Sample Ratio Mismatch is a chi-squared test comparing the observed per-variant exposure counts against the declared variant weights. A low p-value means the realized split deviates further from the configured split than chance alone explains.

Why it matters

SRM warnings usually mean a bug — not a real-world traffic skew. A skewed audience filter, a bucketing-pipeline change that affected one variant disproportionately, a load balancer routing a fraction of users to a stale build that doesn't call /v1/assign — these surface as SRM before they surface as anything else. If you trust the credible interval at a variant-allocation that's not what you configured, the math underneath is silently wrong.

How Splitstream checks it

The analysis worker computes the chi-squared statistic on every snapshot (default cadence: 240 minutes). The SRM monitor also runs a dedicated 5-minute pass that doesn't wait for the full snapshot recomputation.

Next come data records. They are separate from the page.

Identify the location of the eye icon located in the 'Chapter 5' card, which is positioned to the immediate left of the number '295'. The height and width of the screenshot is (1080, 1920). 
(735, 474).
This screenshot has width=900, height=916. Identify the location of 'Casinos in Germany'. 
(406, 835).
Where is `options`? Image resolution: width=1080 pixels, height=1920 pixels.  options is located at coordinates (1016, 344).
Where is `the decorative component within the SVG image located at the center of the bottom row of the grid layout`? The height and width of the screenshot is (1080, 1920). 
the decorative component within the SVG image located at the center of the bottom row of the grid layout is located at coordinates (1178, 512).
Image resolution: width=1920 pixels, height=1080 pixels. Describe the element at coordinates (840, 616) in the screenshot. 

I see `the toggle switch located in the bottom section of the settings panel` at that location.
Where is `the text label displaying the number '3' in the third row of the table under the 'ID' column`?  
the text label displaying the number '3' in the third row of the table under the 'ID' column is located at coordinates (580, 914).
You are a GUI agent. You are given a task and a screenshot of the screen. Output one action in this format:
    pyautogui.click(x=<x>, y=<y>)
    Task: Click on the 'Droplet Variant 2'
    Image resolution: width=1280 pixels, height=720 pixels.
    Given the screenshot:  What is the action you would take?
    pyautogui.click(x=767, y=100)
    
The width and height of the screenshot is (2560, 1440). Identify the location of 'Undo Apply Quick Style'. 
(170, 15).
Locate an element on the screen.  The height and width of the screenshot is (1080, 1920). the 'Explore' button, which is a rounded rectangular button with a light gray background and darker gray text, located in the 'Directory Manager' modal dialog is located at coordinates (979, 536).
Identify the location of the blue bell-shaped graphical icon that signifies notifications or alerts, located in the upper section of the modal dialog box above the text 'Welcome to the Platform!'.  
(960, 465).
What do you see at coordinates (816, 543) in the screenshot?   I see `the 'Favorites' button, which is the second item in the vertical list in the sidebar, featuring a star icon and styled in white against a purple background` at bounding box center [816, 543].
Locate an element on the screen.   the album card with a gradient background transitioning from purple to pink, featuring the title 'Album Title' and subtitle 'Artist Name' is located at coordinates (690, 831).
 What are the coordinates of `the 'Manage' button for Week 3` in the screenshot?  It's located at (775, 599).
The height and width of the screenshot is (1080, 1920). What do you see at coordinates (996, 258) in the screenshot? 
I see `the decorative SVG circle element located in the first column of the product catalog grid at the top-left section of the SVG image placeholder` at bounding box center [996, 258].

Threshold: chi-squared p-value < 0.001 raises an SRM warning on the results page. We picked 0.001 rather than the conventional 0.01 because experiment-platforms run the test many times (every snapshot, multi-arm, multi-experiment), and we wanted a tight false-alarm rate at high test-count.

What to do when the banner fires

Stop the experiment. Find the cause. Fix it. Start a new experiment with a fresh seed. Resuming an SRM-affected experiment with a "we'll just exclude the bad data" manual override is almost always less defensible than calling the run dead and re-running clean.

The platform does not auto-stop on SRM by default — the platform can't distinguish a bucketing bug from a real-world skew, and auto-stopping during a flash sale that broke the traffic mix would be worse than the warning. Auto-stop on SRM is a per-experiment opt-in.